Mossack Fonseca a aidé aussi des criminels belges

Le bureau d’avocats panaméen Mossack Fonseca, dont une importante quantité de documents concernant des constructions financières obscures via des sociétés offshore dans des paradis fiscaux ont fuité, a monté aussi ces dernières années des constructions-écran pour des criminels belges. D’autre part, des membres de la famille Santens, originaires de Flandre orientale, sont aussi cités dans les Panama Papers, qui sont analysés par des journalistes des médias De Tijd, Le Soir, Knack et MO*.

Stéphane Bleus, connu comme le "Madoff belge" pour avoir monté un système de Ponzi ayant fait partir en fumée une trentaine de millions d'euros, a créé en 2009 une société au Panama via le bureau d’avocats Mossack Fonseca et l'intermédiaire de la banque Pasch Trust & Ltd, révèlent ce vendredi les médias Le Soir, Knack, L'Echo et MO* sur base des Panama Papers.

Léon-François Deferm et la famille Santens figurent également parmi les nouveaux noms belges divulgués dans le cadre de "la fuite de données la plus massive de l'histoire du journalisme".

Le journal L'Echo révélait déjà en 2014 que Stéphane Bleus avait créé en 2012 une entreprise grand-ducale dont les deux actionnaires étaient deux sociétés offshores basées à Panama. Dès 2009 cependant, Stéphane Bleus, inculpé pour escroquerie, blanchiment d'argent et exercice illégal de la profession d'intermédiaire financier, avait mis sur pied la société Protheus Associates à Panama.

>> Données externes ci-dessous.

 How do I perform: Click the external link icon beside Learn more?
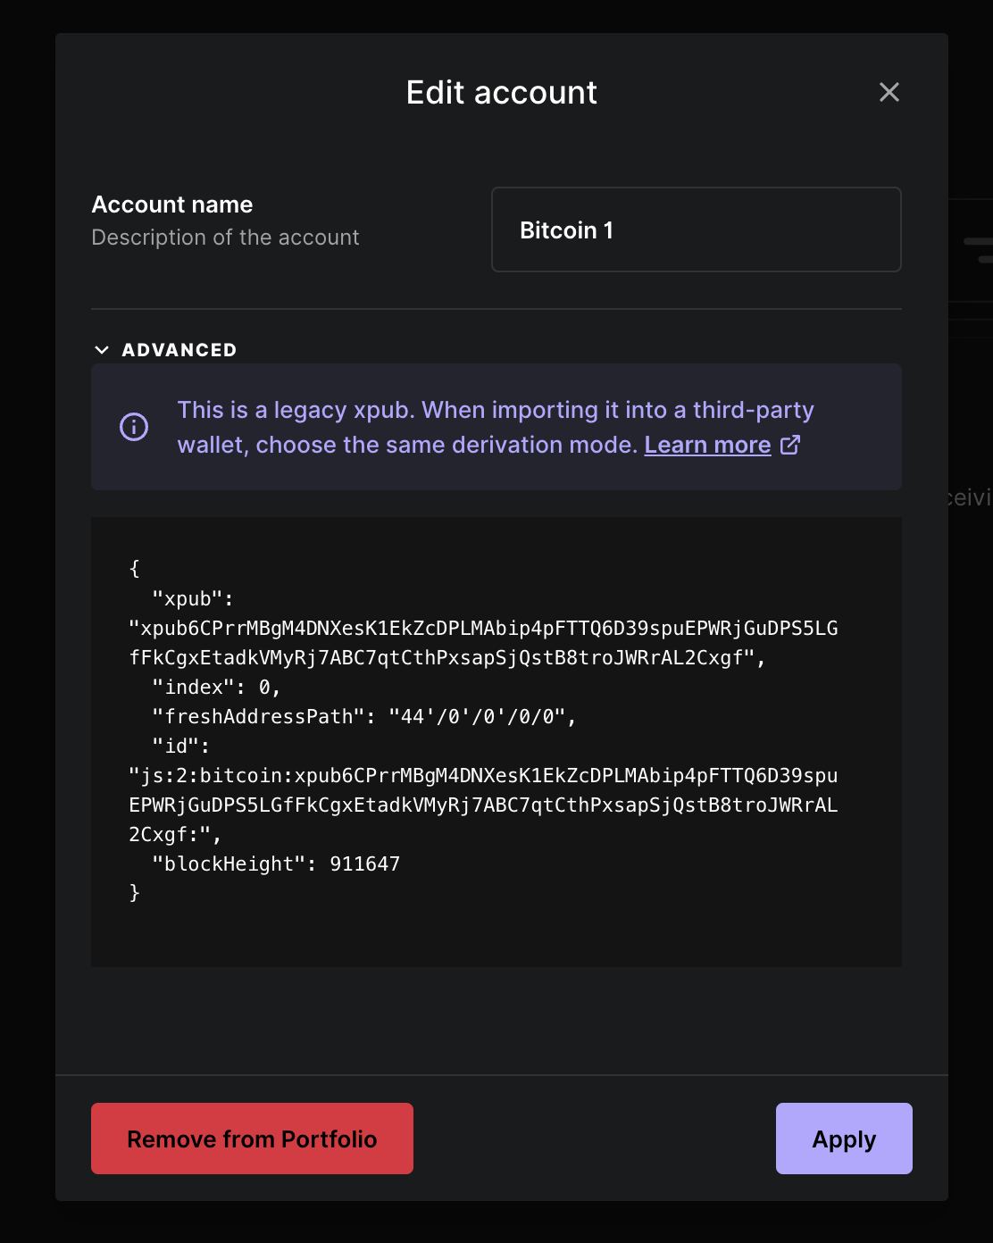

L'immatriculation de cette offshore courait sur une durée de trois ans renouvelable, mais elle a été mise en sommeil en janvier 2012. Actuellement en liberté conditionnelle dans l'attente de son procès, Stéphane Bleus n'a pas réagi à ces informations.

Les Panama Papers indiquent également que Léon-François Deferm (photo), inculpé dans le dossier Intradel, a créé en 2010 une société aux îles Vierges britanniques qui a notamment viré 160.000 euros sur son compte en 2012. Des fonds qui ont ensuite été transférés vers des proches.

La famille Santens, active dans le secteur textile, est également épinglée. Elle avait fait l'objet de poursuites judiciaires entre 2008 et 2015 pour fraude fiscale, avant de mettre un terme à celles-ci via une transaction pénale d'un montant de 4,5 millions d'euros. Les Panama Papers dévoilent trois structures offshores mises en place aux Seychelles et aux îles Vierges britanniques par des membres de la famille.